:: SOURCE ::
>>>>
Manu Sporny: Yeah, plus one to everything Dimmitri agree with all of that.
the other thing that I think is interesting to look into Aaron is there's
kind of a language. So this is building off of what Allan Allen said where
it really does matter that your use cases are broad enough. and I think a
lot of the authorization failures that we've seen in the past is because
folks didn't think about fairly complex use cases and how the system would
work in those instances. So things like as most people know in the
community like a capability allows you to talk directly about the resource
that you're giving the capability to modify change.

Manu Sporny: but there's kind of a little domain specific language there is
it read and write is it execute is it any kind of action how do you specify
the resource as Demetri was saying did you use a path what does the path
mean all of those things kind of need to go into any capability
specification and what you put in

Manu Sporny: there what the domain specific language needs to support is
directly driven by the use cases and so you just need to make sure that you
have some important complex use cases and some fairly high-risk use cases
as well such as a journalist providing delegation to a drop point that they
only know about on the web things where if something goes wrong really bad
things happen. as well as examples where you have massive delegation going
on meaning a delegation chain that's maybe five or six people deep.
00:45:00

Manu Sporny: those types of delegation chains happen in large corporations
or governments where're just potentially for example in a government use
case you're trying to give a citizen access to a sensitive government area
but one that they have the right to access. so something like an evidence
locker specifically that citizen should have access to that nobody else
should have access so the use cases matter a lot there. the depth of the
delegation matters a lot. the language that you use to express all the
things and the capability matter a lot as well.
<<<<
:: SUPPLIED MATERIAL ::
>>>>
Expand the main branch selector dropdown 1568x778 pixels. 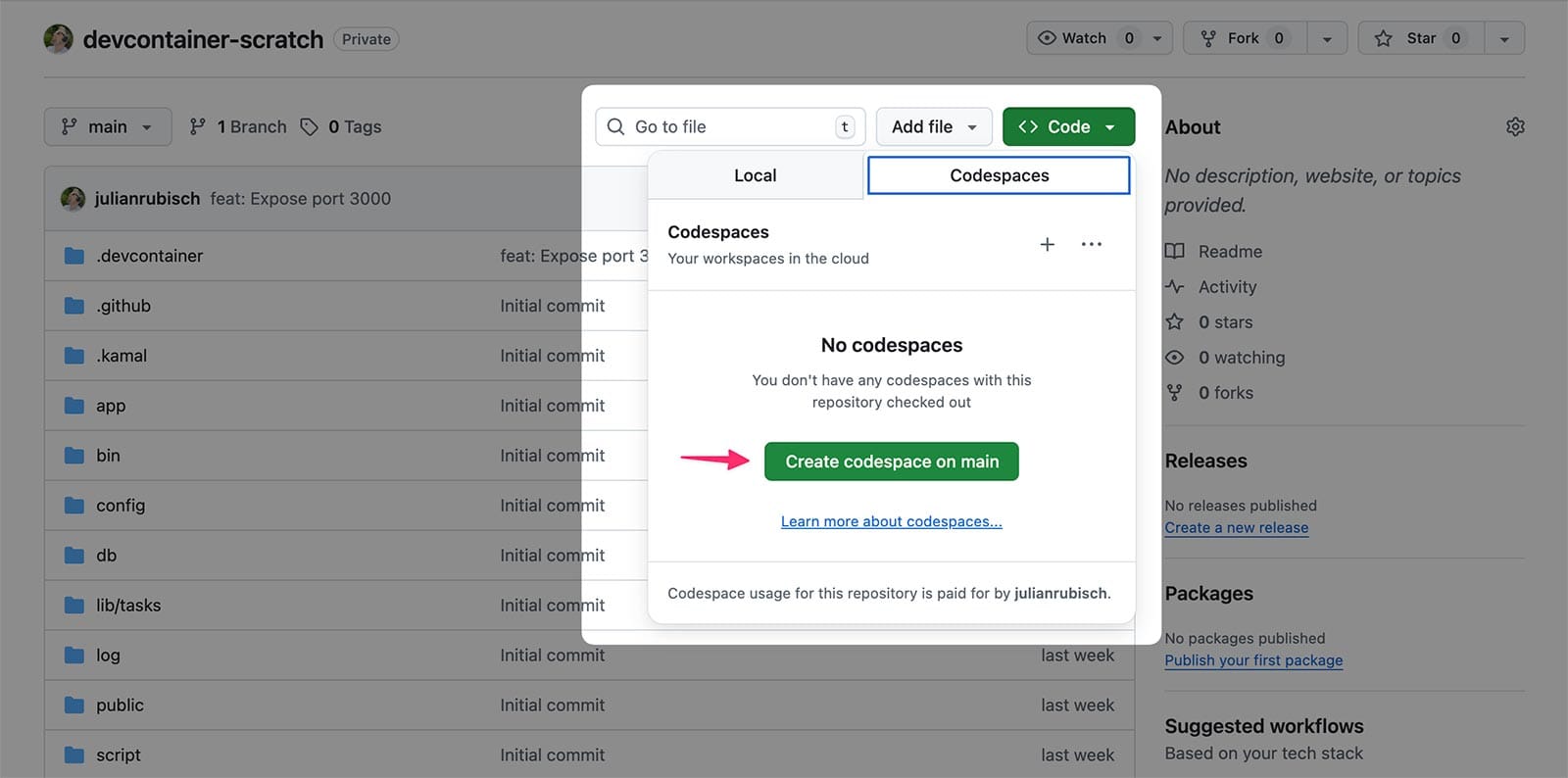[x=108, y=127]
<<<<
>>>>
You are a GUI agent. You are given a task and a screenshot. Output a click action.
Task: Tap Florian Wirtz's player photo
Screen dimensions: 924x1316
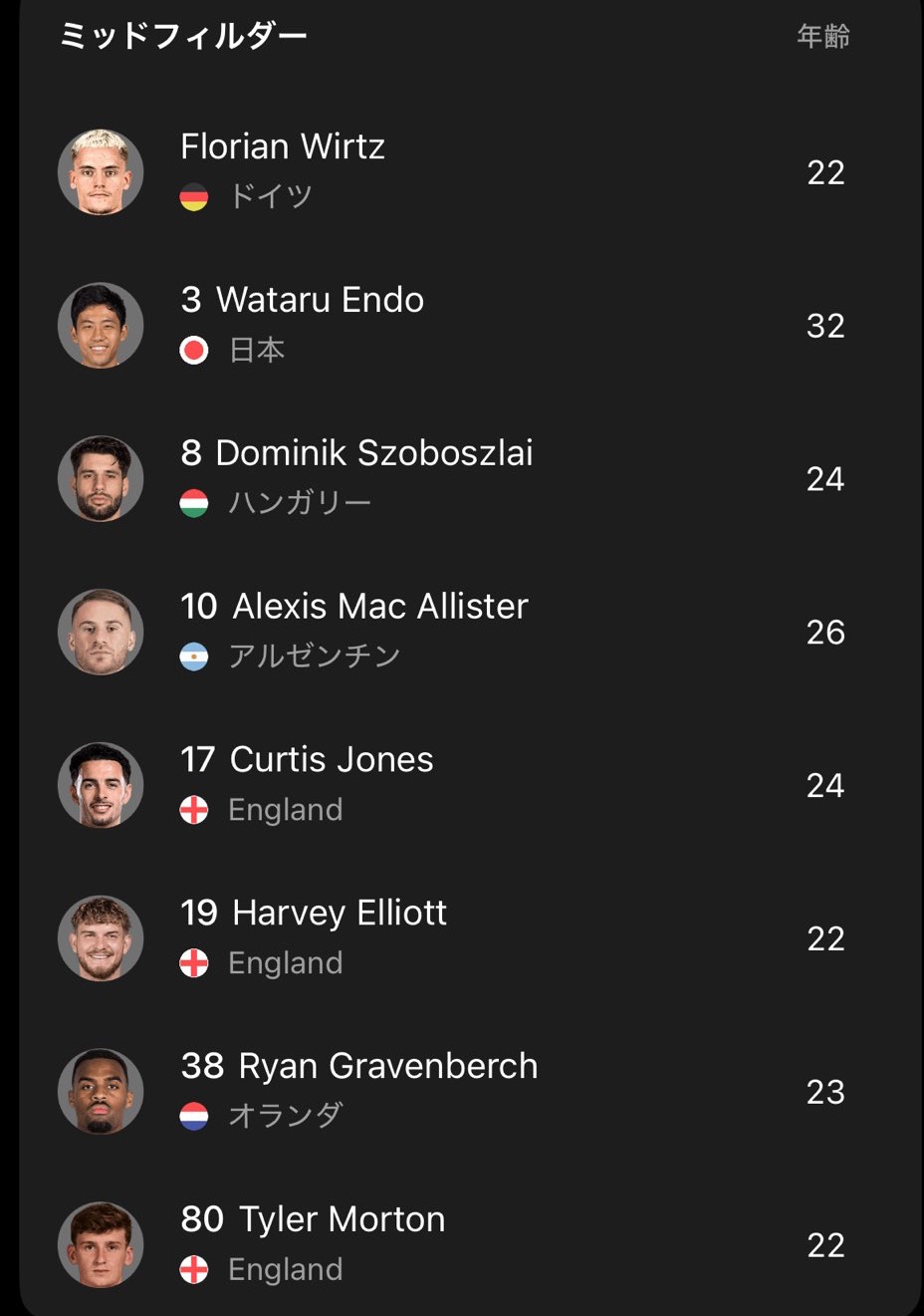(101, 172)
<<<<
:: AIM 1 ::
Find every line in the entries that contains the word "agent" and copy each one in full.
:: AIM 2 ::
Supply the next part of the meeting transcript on authorization use cases, picking up after its final sentence.

:: EXPECTED OUTPUT 1 ::
You are a GUI agent. You are given a task and a screenshot. Output a click action.

:: EXPECTED OUTPUT 2 ::
Manu Sporny: one thing that we have found over time that didn't matter as
much as we thought it would, is the link data portion of the ZCAP spec. So,
ZCAP has, authorization capabilities for link data and there's a really
nice language and everything that we, defined for it. but one thing that
we've learned over the past couple of years is that unlike verifiable
credentials where you really do need a global way of talking about things,
Zcaps are often consumed by the entity that issued them. And so you don't
really need, and this is debatable.

Manu Sporny: I don't want to say it's, completely cut and dried, but you
don't really need a super expansive, way of describing the language and the
items and things like that. You might need links and URLs to point to
things, but you don't need the same kind of semantic flexibility that you
do with a verifiable credentials. the other thing that we've learned also
is that you should probably not use verifiable credentials for
authorization use cases. you should use a verifiable credential to get the
Zcap and then from then on out you should use the ZCAP and delegate the
ZCAP. so again some lessons learned in this area when it comes to
authorization and the depth of the delegation use cases that you have.
That's it.

Harrison Tang: Thanks, Eris.

Harrison Tang: Do you have any comments?

Aaron Coburn: Thank you.

Aaron Coburn: I really appreciate the advice. This is really, really
helpful.

Harrison Tang: I think we lost you earlier. Do you

Alan Karp: Yeah. Yeah.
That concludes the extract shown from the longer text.